Is such an expansion of our empathy a likely evolutionary outcome? It would be easy to point to examples of entrenchment and tribal-like attachment to our self-identified group. Genocide still persists across the globe; jingoism is commonplace; and to this day U.S. news reports consistently tell us how many Americans were killed in natural disasters, terrorist attacks, and plane crashes when they happen outside of our borders, as if American lives are more important than other lives; as if we Americans all care more about American lives.

As someone who has always found this news reporting bizarre, even as a child; who was just as dismayed by people starving in Ethiopia as by homeless people on the streets of New York where I grew up; and who could not understand why so many people thought it was fine to abuse (and then eat) pigs but not dogs and cows but not cats, Rifkin’s Empathic Civilization made perfect sense to me.
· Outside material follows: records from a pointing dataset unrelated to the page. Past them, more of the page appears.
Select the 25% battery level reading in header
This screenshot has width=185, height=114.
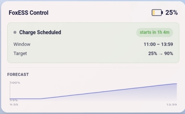(172, 13)
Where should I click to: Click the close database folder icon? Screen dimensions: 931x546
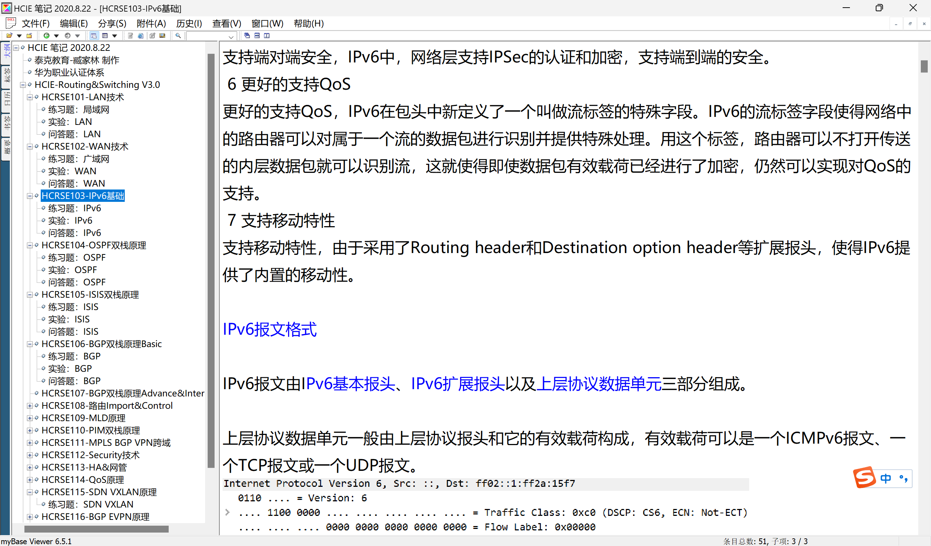click(29, 36)
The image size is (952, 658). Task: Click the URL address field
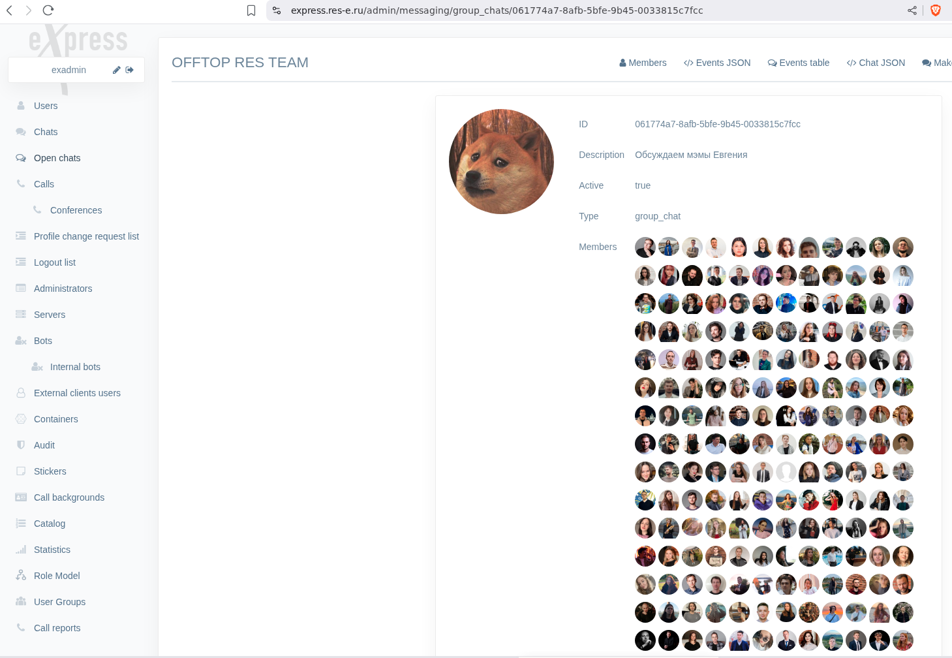tap(496, 10)
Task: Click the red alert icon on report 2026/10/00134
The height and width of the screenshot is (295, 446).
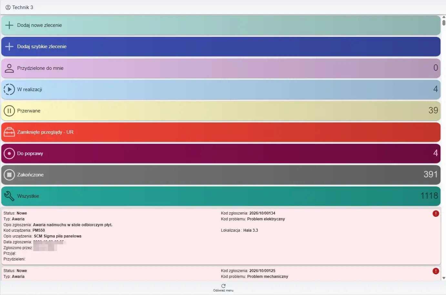Action: [436, 214]
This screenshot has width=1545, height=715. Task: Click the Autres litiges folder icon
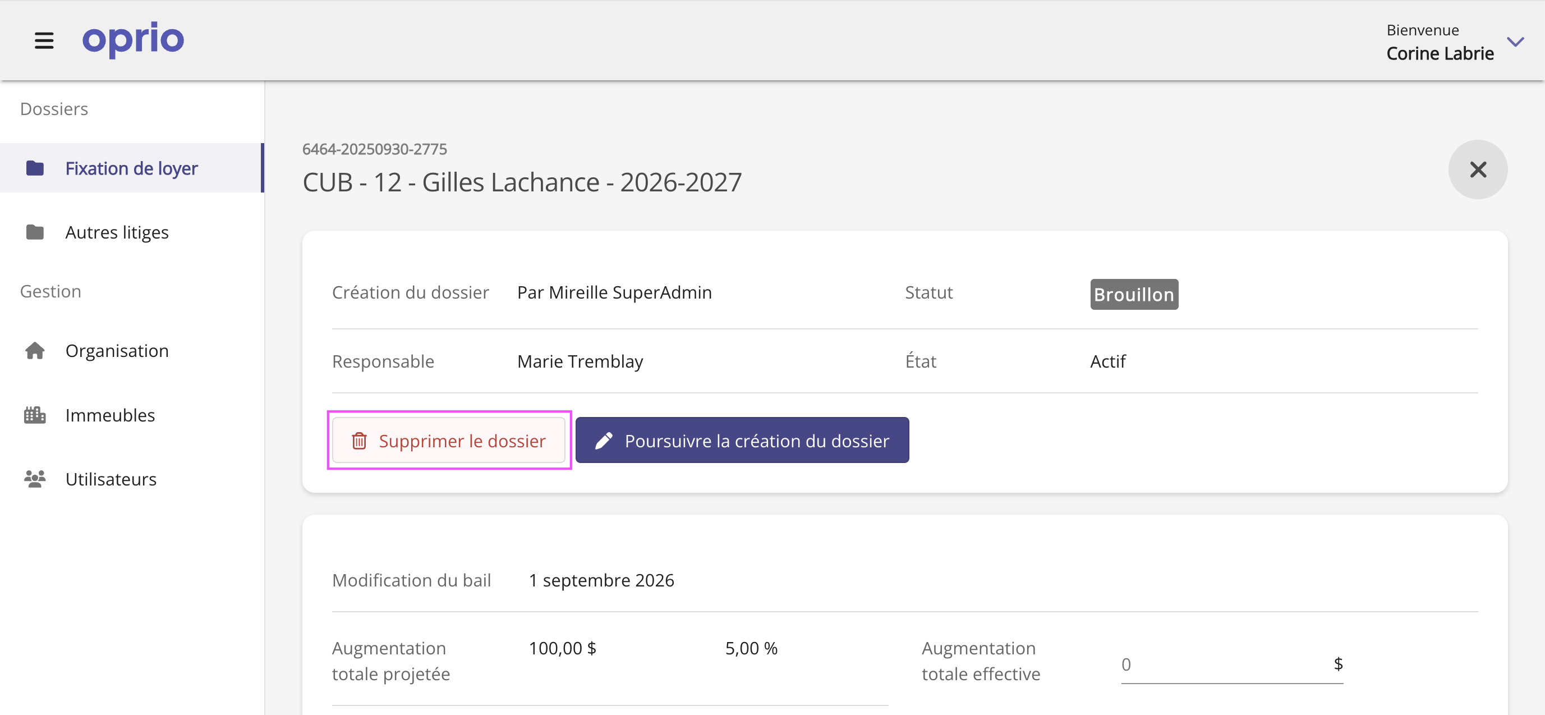(35, 232)
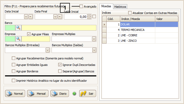Click the Saldo Inicial spinner arrows
This screenshot has width=184, height=104.
point(89,17)
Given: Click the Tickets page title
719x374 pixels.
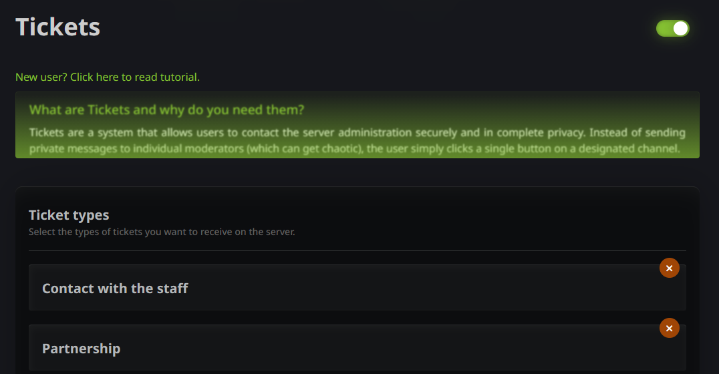Looking at the screenshot, I should click(x=58, y=27).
I watched with that proverbial “aha” when someone articulates what has felt like an unspoken truth one has held for decades.

But I’m well aware that not everyone feels as I do. Will the empathic civilization be the direction we head, or will such potentially looming dangers as growing human population and limited food, water, and other necessary resources; peak oil; climate change refugees, and so on, cause us to become more identified with the “in group,” more tribal, more hostile to the perceived “other”?

At the same time as so many people in so many nations are expanding their empathy in an interconnected world; as racism, jingoism, sexism, classism, and homophobia diminish in pockets across the globe, we still talk about competing with other nations for power and still watch as age-old hatreds seem never to be resolved.

But I believe that we are indeed moving toward the empathic civilization Rifkin describes, and that one day we might actually create the Star Trek world I’ve yearned for every since I watched my first Star Trek episode at age 13 — a world in which our nations are at peace, prejudices have vanished, and we are explorers rather than conquerors.